La ansiedad es una emoción connatural del ser humano, tal y como lo es el miedo, la tristeza, la alegría y tantas otras, y cumple una función muy interesante relacionada con nuestra supervivencia. Un nivel “óptimo” de ansiedad nos lleva a esforzarnos, a resolver el o los problemas que la generan, incluso nos puede llevar a ser creativos, pero cuando la sensación de ansiedad sobrepasa los límites de tolerancia de la persona y alcanza niveles patológicos, puede llegar a ser muy preocupante, y si esto se convierte en algo sostenido, crónico, permanente, puede ser de proporciones fatales. Un nivel alto y sostenido de ansiedad puede desencadenar problemas físicos graves. Y si a ellos se le aúnan cosas como dieta alta en grasas y carbohidratos, vida sedentaria, colesterol alto, antecedentes genéticos de problemas cardiovasculares y/o cáncer, el desenlace no será bueno. En otros casos la reaparición de la ansiedad puede ocasionar el desarrollo de trastornos mayores como fobias, neurosis de ansiedad generalizada (en la que ataques como el antes descrito se vuelven un martirio cotidiano) o incluso enfermedades graves como la depresión, que requieren un tratamiento largo psicoterapéutico, psiquiátrico y posiblemente no ambulatorio. En todo caso, siempre es necesario acudir con un especialista con el fin de evitar que el trastorno reaparezca y se haga crónico.
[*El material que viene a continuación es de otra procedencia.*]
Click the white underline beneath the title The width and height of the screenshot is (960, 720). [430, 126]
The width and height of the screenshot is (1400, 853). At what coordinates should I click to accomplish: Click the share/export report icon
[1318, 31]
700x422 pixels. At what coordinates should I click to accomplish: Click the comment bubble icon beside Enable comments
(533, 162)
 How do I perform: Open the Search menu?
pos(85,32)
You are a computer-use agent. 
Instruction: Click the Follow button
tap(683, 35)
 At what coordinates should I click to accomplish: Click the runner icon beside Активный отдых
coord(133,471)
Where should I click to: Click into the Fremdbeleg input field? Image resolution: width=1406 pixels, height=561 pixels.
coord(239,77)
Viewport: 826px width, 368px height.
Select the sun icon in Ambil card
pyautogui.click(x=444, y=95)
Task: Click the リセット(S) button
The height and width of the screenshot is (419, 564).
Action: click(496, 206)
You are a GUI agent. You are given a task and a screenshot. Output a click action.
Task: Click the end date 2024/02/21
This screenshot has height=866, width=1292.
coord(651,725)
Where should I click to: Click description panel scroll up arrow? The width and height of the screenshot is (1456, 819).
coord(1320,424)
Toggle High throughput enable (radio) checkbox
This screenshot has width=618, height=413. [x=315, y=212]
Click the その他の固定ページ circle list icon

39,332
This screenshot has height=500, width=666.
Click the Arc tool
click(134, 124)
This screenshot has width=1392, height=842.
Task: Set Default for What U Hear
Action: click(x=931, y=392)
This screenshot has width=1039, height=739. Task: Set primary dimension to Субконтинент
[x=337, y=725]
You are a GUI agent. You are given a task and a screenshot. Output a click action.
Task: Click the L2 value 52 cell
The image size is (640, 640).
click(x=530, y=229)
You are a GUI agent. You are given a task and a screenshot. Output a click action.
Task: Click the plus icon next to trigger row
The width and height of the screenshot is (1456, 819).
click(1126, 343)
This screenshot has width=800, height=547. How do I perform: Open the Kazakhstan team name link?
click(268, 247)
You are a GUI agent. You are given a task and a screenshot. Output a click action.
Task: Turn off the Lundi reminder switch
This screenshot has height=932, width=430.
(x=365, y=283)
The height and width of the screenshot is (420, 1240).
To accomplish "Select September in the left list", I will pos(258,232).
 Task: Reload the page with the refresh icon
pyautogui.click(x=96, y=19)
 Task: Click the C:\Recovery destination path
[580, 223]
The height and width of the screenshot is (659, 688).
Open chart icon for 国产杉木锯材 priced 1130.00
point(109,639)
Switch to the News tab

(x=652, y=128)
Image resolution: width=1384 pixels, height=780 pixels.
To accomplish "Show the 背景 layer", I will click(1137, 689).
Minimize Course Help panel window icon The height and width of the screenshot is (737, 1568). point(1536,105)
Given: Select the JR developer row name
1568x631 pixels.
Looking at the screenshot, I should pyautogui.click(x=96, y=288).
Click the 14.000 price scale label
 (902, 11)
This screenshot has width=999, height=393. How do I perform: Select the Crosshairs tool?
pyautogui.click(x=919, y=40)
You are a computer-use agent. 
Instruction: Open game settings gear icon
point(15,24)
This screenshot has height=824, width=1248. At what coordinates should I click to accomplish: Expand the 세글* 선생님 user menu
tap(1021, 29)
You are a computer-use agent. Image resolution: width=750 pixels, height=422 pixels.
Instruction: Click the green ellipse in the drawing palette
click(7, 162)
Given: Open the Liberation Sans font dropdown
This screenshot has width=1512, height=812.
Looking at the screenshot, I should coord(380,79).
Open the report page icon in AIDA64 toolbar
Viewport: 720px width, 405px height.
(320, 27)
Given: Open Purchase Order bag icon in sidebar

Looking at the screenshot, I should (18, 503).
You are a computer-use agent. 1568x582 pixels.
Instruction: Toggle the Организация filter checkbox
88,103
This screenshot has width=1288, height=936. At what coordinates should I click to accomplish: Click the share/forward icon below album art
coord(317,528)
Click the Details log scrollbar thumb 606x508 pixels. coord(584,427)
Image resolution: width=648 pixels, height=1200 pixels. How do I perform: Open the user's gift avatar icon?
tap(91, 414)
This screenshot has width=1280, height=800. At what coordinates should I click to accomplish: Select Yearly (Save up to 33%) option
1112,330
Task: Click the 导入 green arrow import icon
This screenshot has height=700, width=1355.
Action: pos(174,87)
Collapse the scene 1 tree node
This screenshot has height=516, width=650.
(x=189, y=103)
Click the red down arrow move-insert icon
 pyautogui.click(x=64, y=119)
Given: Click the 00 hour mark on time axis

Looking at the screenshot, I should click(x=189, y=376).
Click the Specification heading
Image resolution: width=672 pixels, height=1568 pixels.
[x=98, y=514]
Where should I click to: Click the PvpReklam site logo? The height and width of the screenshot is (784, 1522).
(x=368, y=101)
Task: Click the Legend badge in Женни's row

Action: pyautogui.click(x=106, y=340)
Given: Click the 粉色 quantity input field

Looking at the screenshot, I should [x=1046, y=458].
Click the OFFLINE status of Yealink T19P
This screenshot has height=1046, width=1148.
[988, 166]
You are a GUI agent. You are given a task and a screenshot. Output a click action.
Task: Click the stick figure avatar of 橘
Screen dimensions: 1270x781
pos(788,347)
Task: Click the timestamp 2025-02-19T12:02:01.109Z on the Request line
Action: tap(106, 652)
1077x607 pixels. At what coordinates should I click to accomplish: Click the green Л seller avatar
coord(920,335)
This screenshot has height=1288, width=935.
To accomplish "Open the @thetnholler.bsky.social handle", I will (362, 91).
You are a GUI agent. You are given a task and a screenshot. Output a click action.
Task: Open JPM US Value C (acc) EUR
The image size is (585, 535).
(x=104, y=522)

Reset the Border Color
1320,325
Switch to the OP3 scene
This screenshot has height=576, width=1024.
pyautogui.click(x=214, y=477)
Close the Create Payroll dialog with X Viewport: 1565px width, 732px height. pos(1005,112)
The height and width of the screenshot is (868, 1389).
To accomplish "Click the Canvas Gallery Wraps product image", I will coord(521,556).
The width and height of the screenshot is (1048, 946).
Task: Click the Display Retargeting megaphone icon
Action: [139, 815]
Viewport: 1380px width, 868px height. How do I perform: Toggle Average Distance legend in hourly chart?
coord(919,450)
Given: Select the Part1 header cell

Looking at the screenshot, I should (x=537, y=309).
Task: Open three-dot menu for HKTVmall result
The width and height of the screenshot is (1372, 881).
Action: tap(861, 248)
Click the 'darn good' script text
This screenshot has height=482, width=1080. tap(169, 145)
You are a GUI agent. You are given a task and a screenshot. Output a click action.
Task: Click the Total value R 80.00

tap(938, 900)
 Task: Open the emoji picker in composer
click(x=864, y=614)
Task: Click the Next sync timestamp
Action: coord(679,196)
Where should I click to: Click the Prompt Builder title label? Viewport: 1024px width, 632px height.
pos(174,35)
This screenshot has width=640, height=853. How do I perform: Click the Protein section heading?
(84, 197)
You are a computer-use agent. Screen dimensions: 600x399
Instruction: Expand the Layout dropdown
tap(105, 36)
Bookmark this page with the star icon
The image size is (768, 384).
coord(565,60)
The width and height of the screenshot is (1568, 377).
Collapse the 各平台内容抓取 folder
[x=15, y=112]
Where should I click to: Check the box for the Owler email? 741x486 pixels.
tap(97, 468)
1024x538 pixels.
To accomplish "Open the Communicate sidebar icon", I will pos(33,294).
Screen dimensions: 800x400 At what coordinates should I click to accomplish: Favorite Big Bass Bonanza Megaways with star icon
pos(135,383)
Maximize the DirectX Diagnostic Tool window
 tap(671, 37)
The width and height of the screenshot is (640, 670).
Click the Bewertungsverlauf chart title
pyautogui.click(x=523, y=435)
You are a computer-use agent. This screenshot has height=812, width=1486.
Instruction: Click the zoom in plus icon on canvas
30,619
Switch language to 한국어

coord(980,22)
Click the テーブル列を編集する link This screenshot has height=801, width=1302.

CONCLUSIÓN: La ansiedad en sí misma no es mala, sino por el contrario es beneficiosa siempre que se desarrolle dentro de parámetros moderados y estables. Se vuelve patológica cuando sus niveles dejan de ser normales y se incrementan y exacerban. Para que esto no ocurra debemos aprender a pedir ayuda cuando la necesitamos o a decir con sabiduría y autoconocimiento “no puedo más” a pesar de las heridas narcicísticas que esto pueda causarnos. Si es de nuestro conocimiento alguna situación conflictiva y/o dolorosa, ya sea del pasado o del presente, ignorarla no la resolverá y tampoco lo hará el hecho de intelectualizarlo, hacerse cargo de las cosas implica un proceso de conciencia y un trabajo de elaboración que nos tomarán también un poco de tiempo. Adoptemos una forma de vida sana, dediquémonos más tiempo a nosotros mismos, afrontemos nuestros problemas a su debido tiempo sin permitir que se prolonguen indefinidamente, organicemos bien nuestro tiempo y nuestra vida, no aspiremos nunca a todo aquello que no podamos alcanzar, sepamos delegar, seamos felices con las pequeñas cosas de la vida y, sobre todo, aprendamos a conocer y a interpretar nuestro cuerpo y nuestras sensaciones, para de esta forma poder entender y saber manejar nuestra ansiedad con el fin de que nunca sea ella la que nos maneje a nosotros, y así evitaremos en la medida de lo posible el consiguiente sufrimiento y perjuicio.
¿Sabías que...?
La ansiedad es llamada la epidemia silenciosa del siglo XXI. En 2001 un sondeo realizado por la OMS arrojó que aproximadamente 450 millones de personas se han visto aquejadas por algún tipo de ansiedad y, según la revista PsicologiaCientifica.com, la mujeres son dos veces más propensas a padecer esta clase de trastornos psicológicos.